As such, George embodies a number of mythologies about the movies, from their commitment to formula to their investment in the star system, from their romantic grandeur to their crass greed. He knows what he does well, and is loathe to step out of that box, but he’s also worried about being left behind. Conveniently, as myths tend to do, the movie provides him with easy-to-read incarnations of his options, his resentful wife Doris (Penelope Ann Miller) and the brilliant ingénue, literally discovered on the street, Peppy Miller (Bérénice Bejo). As George sits at breakfast with Doris, their fine table a huge expanse between them à la Citizen Kane, he ponders what to do as she draws mustaches and glasses on his magazine covers. And as George spots Peppy on the set of a movie where she’s supposed to be a chorus girl, he loves her legs first, her body and face obscured by a bit of backdrop en route to another part of the studio.
Thus The Artist reminds you why you love movies, namely, their capacity to make fictions seem true. George dances a few competitive steps with Peppy’s legs, she measures up, and everyone else on set — from the grips to the script girl to Al Zimmer — nod and smile broadly, aware of the magic being conjured before them. As The Artist helps you to be aware of their awareness, it’s awfully clever. As it trots out movie tropes, it reminds you that these are illusions, however emotionally rewarding and culturally constructive. Just so, George’s infatuation with Peppy is reduplicated in her near-instant success on screen: as soon as she begins appearing in movies, a montage (of course) tracks her ascent, from bit player to co-star to fabulous headliner. As magazines showcase her, fans love her, and so does the studio: it’s not long before she is the future that George resists.
Meantime, he decides to fight that future, financing and directing his own old-school, still silent movie. Donning yet another safari helmet and jodhpurs, George wanders into a jungle, where he and Uggy find a blond in distress and do their best to save her from savages carrying spears and wearing teeth necklaces. That George’s character in the film is finally sucked into quicksand, self-sacrificing and noble to the end, underlines both the enduring romance of his self-image and currently disconcerting passivity. The scene is both comic and tragic, especially as Peppy attends the film’s opening, watching from the balcony with her smug and pretty boyfriend, her eyes filled with tears. Whether she’s crying because of the beauty of the art or the abject obstinacy this vanity project represents is not clear.

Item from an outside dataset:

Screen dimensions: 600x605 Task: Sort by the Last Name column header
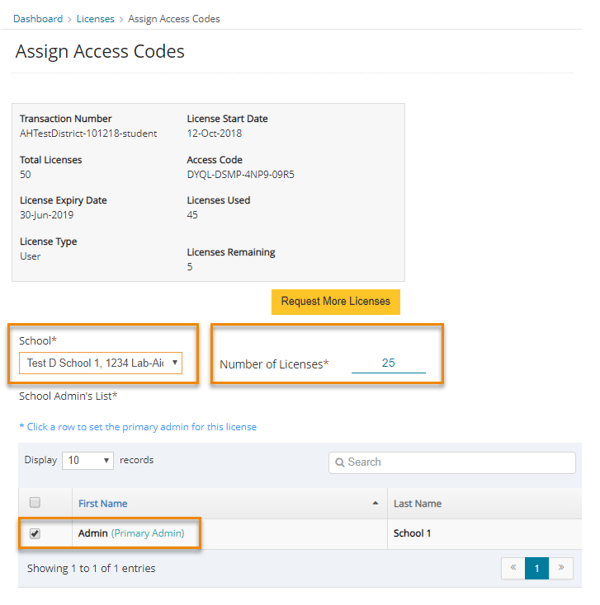417,503
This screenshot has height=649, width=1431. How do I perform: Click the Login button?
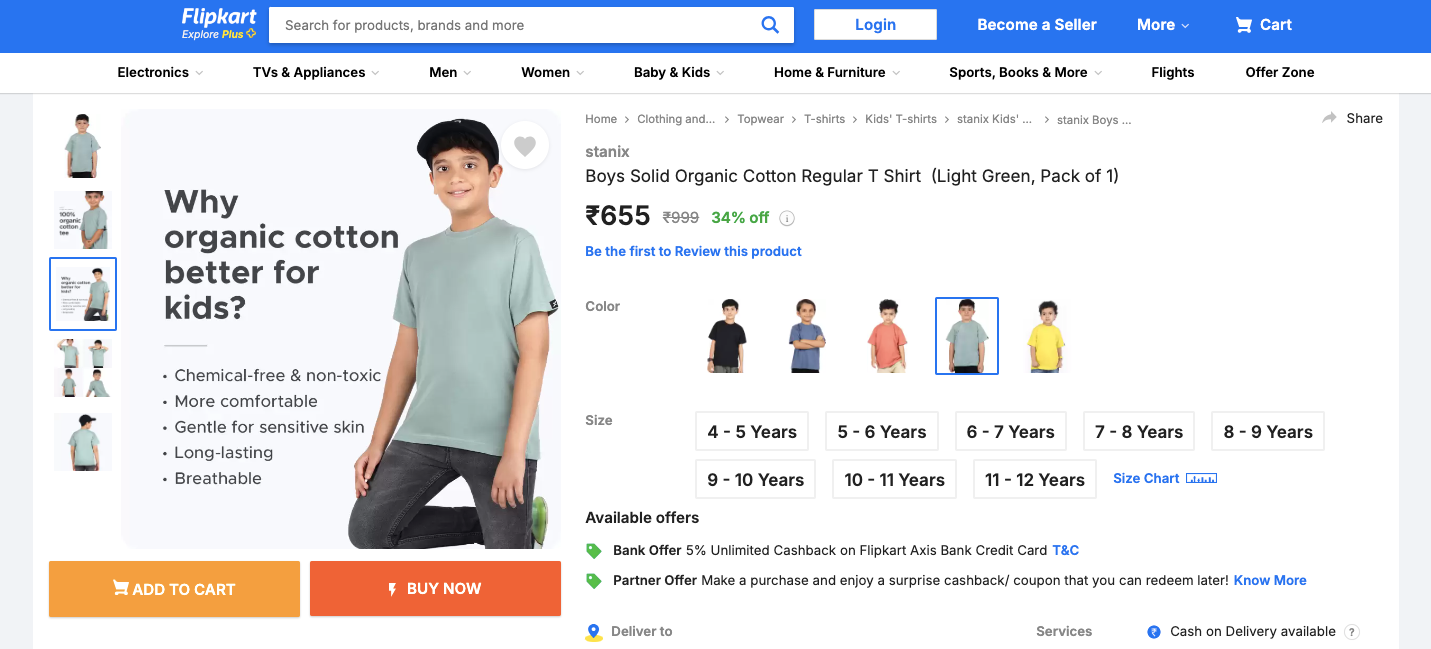point(875,25)
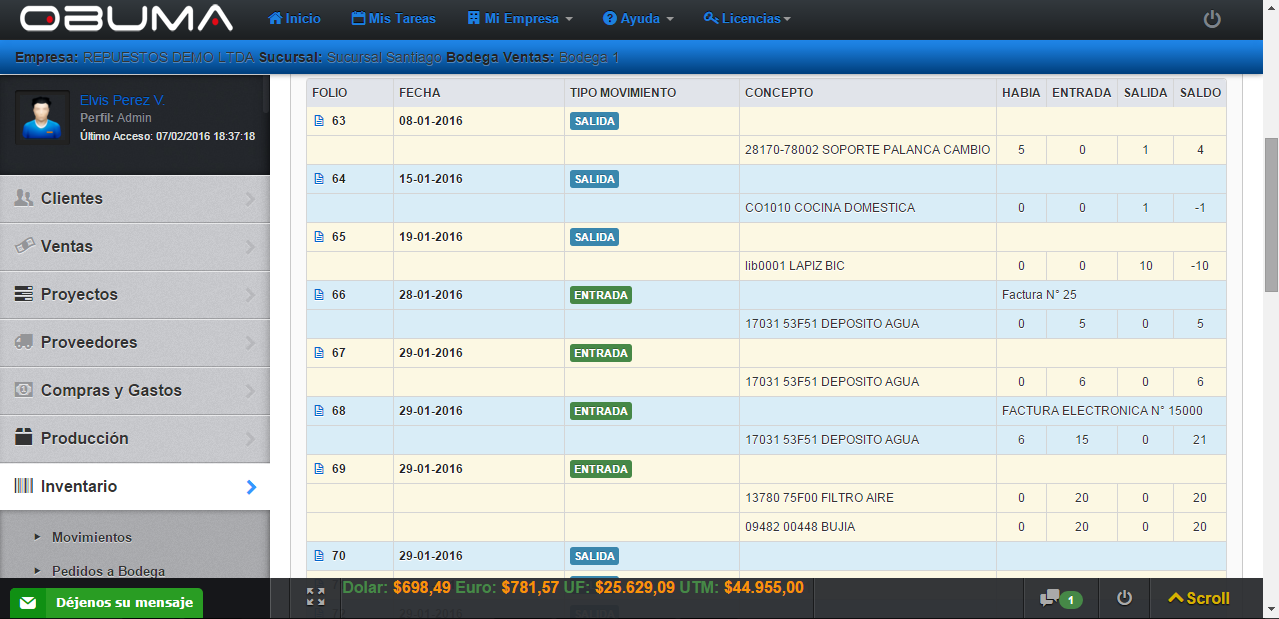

As the shot of Peppy in the balcony makes clear, The Artist again and again sets George’s decline against Peppy’s rise (à la A Star is Born or the much-repeated real-life story of John Gilbert and Greta Garbo). That Peppy remains loyal to the man who so good-naturedly helps to jump-start her career speaks to her good character even as it creates some creaky melodrama. Her loyalty is matched by that of George’s manservant Clifton (James Cromwell), as both appreciate his stardom, his nice-guyness, and also his art. Even as George is cast off by an industry devoted to next new thing, or more precisely, the thing that can make the most money, Peppy and Clifton (hired by Peppy when George can no longer pay him) keep a watchful eye on their onetime mentor even as he descends into obscurity, depression and bitter alcoholism.
As George’s melodrama rages and Peppy — and Uggy — must come to his rescue, The Artist seems at last to be stuck in its own metaphor, celebrating its imagined past even as it also recognizes that process of imagining. The good old days may be good, but they’re definitely old. This means they’ve been remade over time, fictionalized and embellished. And that means they look even better.